*** EXTRACT Section Begins ***

Microwave Journal
www.microwavejournal.com/articles/3930-ask-harlan-october-16-2006

Ask Harlan, October 16, 2006

Harlan Howe has 34 years experience as a microwave design engineer and fifteen as publisher and editor of Microwave Journal ® , and is an IEEE Fellow and past president of MTT-S. He's here to answer your questions on RF and Microwave engineering.

October 16, 2006

Published October 13, 2006

From: Syed Abbas, College of Aeronautical Engineering

Dear Harlan,
How can I cater the power rating of an RF power combiner/splitter? Please specify the power rating of 250, 500 and 1000 W for a wideband application of 100 to 500 MHz.

Dear Syed,

There is no universal specification. Power handling is determined by voltage breakdown for high peak power and by allowable thermal rise due to dissipation for high average power. In addition, if the divider/combiner is all port matched, the power will also be limited by the allowable dissipation in the terminating resistor due to reflections. My own rule of thumb is that you should also allow for at least a 2:1 safety margin over any rated power level.

From: Felix Yanovsky

Dear Harlan,
Is it possible to design a planar antenna with a controllable polarization as a passive slot array in X-band? Which idea is suitable for such a task?

Dear Felix,

Yes. You do not say by "controllable" whether you mean specific or switchable. Either are possible using waveguide or microstrip slot arrays. There is a good general discussion of slot arrays in the second edition of Modern Antenna Design, Milligan, Wiley, 2005, ISBN#0-471-45776-0. There is excellent design information on microstrip slots in Microstrip Antenna Design Handbook, Garg, et al., Artech House Inc., 2001, ISBN#0-89006-513-6.

From: Sema Dumanli, Aselsan

Dear Harlan,
What is the difference between Genesys and MWO programs?

Dear Sema,

We do not comment on or recommend specific commercial products. I am sure that Eagleware/Agilent can give you the specifics of Genesys as can Applied Wave Research regarding MWO.

From: Mustafa Acar

Dear Harlan,
I need to step down 50 ohms to a small value such as 12 ohms to get a high power from a power amplifier by using a matching network. Since the transformation ratio in the matching network is too high, many standard matching networks (low pass LC, for example) are lossy. Can you propose something as a matching network with lower loss than LC type?

Dear Mustafa,

Many high power RF amplifiers use transformers wound on ferrite cores. At higher frequencies, stepped impedance transmission lines simulating an LC network are the method of choice.

*** EXTRACT Section Ends ***

PROBLEMS AND TASKS:
- A) In the Ask Harlan column, what limits power handling in an all-port-matched divider/combiner besides voltage breakdown and thermal rise, and what causes that limit?
- B) List everyone who sent a question to the Ask Harlan column.
- C) Go on writing the Ask Harlan column on RF and microwave engineering from the point where it stops.

*** INFORMATION PROVIDED Section Begins ***

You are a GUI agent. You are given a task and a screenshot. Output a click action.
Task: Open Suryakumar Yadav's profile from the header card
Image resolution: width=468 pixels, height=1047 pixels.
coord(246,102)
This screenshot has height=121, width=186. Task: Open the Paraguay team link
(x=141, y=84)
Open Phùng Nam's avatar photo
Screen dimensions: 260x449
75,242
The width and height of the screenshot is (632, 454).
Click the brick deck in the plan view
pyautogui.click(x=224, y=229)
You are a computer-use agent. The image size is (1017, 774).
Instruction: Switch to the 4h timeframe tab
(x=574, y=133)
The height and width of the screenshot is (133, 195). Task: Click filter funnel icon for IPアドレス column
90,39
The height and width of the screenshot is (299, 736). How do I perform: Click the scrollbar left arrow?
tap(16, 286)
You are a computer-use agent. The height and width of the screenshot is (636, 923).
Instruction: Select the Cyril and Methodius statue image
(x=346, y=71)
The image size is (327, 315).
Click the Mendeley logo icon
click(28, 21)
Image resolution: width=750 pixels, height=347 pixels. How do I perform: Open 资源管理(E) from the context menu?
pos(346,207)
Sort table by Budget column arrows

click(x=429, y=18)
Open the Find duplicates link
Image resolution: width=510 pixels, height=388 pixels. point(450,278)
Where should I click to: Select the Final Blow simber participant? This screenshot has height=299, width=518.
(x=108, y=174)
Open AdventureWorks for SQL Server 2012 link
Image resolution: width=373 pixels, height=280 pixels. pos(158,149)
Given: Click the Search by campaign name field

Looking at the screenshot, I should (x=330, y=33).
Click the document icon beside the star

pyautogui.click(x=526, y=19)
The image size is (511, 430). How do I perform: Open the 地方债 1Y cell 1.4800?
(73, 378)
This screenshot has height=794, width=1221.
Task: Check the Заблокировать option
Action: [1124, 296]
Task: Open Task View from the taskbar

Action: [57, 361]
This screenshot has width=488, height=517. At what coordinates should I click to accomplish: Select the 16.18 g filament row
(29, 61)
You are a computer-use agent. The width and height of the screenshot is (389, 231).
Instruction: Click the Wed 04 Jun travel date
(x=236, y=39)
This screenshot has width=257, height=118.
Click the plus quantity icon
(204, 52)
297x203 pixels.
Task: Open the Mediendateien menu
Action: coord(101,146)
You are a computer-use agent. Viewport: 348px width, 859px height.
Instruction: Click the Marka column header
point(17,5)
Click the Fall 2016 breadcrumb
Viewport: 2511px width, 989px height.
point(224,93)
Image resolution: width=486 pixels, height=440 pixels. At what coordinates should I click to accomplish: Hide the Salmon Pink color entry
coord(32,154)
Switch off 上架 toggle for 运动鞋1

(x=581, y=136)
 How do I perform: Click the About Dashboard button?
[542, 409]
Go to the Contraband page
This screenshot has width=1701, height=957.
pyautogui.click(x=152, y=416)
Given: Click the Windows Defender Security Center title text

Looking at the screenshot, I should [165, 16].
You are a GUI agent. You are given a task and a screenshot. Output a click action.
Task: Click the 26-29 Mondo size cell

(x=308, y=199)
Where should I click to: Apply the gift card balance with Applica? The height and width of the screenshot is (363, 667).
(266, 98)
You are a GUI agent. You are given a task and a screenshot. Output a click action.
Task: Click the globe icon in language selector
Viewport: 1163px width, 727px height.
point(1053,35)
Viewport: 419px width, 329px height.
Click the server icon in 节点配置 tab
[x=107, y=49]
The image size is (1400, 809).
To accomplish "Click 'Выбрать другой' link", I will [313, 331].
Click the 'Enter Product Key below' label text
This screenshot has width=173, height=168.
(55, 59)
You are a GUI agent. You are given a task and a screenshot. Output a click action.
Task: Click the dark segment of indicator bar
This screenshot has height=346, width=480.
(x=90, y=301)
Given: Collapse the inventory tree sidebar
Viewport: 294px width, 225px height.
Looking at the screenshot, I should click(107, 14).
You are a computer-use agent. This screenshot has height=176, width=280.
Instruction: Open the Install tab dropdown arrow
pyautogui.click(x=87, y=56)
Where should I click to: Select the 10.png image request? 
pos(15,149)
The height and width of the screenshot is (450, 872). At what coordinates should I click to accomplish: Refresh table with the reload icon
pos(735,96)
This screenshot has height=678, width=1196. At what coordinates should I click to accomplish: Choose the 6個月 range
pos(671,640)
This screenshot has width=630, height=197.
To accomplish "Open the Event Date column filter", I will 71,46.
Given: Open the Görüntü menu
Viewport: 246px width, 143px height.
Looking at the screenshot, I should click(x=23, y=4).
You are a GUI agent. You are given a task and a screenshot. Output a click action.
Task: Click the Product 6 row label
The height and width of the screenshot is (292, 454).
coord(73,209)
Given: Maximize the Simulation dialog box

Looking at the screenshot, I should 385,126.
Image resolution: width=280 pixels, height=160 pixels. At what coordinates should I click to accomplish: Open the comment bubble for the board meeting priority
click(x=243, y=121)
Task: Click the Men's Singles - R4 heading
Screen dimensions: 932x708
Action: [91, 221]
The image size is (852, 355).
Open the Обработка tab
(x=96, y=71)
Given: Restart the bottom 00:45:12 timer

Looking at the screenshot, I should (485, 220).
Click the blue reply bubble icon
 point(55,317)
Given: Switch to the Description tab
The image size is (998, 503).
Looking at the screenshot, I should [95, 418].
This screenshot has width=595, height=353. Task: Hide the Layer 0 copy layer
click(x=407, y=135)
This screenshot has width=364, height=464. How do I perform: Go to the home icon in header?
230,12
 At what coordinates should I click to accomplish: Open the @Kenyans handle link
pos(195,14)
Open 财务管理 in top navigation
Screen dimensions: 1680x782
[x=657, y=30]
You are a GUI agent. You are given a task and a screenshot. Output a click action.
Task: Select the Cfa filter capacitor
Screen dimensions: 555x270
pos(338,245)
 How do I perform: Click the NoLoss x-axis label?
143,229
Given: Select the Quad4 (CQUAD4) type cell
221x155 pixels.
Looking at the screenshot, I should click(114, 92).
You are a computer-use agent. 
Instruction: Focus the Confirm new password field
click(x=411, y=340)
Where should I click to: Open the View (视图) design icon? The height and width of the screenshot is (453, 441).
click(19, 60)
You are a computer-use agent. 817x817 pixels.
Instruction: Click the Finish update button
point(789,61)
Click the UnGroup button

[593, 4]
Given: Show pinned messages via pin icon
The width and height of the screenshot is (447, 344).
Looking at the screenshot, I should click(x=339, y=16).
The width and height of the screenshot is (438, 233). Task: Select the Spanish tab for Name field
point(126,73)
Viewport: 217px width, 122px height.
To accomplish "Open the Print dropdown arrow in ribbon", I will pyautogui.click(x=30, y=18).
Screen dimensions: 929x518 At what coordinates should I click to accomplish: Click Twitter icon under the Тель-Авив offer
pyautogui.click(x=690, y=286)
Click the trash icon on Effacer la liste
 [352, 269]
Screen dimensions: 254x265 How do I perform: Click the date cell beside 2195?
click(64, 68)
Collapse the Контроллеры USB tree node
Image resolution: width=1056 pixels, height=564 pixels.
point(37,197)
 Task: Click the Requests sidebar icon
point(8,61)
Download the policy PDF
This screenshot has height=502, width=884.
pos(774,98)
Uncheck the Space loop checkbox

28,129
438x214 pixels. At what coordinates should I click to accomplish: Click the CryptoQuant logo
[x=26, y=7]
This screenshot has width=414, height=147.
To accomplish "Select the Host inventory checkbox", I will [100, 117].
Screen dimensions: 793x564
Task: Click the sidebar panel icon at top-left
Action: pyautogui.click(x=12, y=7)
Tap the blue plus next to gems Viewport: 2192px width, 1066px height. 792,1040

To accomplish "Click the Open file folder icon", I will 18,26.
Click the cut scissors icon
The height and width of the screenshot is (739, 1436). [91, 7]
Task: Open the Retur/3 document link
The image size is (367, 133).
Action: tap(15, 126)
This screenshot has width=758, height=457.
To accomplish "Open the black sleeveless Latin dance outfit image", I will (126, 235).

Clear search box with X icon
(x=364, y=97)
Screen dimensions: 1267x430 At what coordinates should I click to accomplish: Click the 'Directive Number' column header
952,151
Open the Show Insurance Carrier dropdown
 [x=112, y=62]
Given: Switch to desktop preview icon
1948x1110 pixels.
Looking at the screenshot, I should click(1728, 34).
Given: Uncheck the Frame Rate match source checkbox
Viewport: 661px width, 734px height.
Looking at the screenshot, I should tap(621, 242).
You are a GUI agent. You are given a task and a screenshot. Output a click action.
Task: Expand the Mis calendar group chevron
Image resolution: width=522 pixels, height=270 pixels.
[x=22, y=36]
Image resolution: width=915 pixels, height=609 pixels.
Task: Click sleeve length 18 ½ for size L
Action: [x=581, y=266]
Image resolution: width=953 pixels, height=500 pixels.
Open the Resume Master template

*** INFORMATION PROVIDED Section Ends ***

ANSWERS BELOW:
- A) Power is also limited by the allowable dissipation in the terminating resistor. That dissipation comes from reflections.

- B) Syed Abbas, Felix Yanovsky, Sema Dumanli, Mustafa Acar

- C)
From: Taylor Eker, METU

Dear Harlan,
How can I decrease an S11 value to lower than 20 to 25 dB for a transition from coaxial to microstrip?

Dear Taylor,

With careful design you should be able to get to -30 dB. The problem is frequently related to the stray capacitance at the outer conductor/ground plane interface. There is a good discussion of microstrip transitions in Chapter One of Microstrip Lines and Slotlines, Gupta, et al., Artech House, 1996, ISBN#0-89006-766-X.

From: Han-Shin Jo

Dear Harlan,
I wonder about the pathloss characteristics at the band for 4G communications such as 3 to 5 GHz.

Dear Jo,

The propagation charateristics are a function of loss, noise, interference, needed link margins, clutter and terrain. There is a good discussion of these factors and link budget calculations in Introduction to RF Propagation, Seybold, Wiley, 1958, ISBN#0-471-65596-1.

From: Akhilesh Jain, RRCAT

Dear Harlan,
How can we use even and odd mode impedances practically for evaluating performance of in phase combiners and directional couplers?

Dear Akhilesh,

Even and odd mode impedances define the coupling between parallel-coupled lines. Normalized Zoe = SQR((1+Co)/(1-Co)) and Zoo = ((1-Co)/(1+Co)), where Co is the voltage coupling ratio. For a matched condition: Zo^2 = Zoe * Zoo and coupling in dB = -20 Log Co.

There is an extensive discussion of even and odd mode impedances with equations for calculating coupled line dimensions and references to other papers in Chapter 4 of my book Stripline Circuit Design, H. Howe, Artech House Inc., 1974, ISBN#0-89006-020-7.

From: Michael Liu, Alcatel Shanghai-bell

Dear Harlan,
For a standard indoor MW radio system, the Tx power is normally 30 dBm. When the Automatic Transmit Power Control (ATPC) function is enabled, however, the Tx power could be stepped up to 32 dBm. What is the internal reason?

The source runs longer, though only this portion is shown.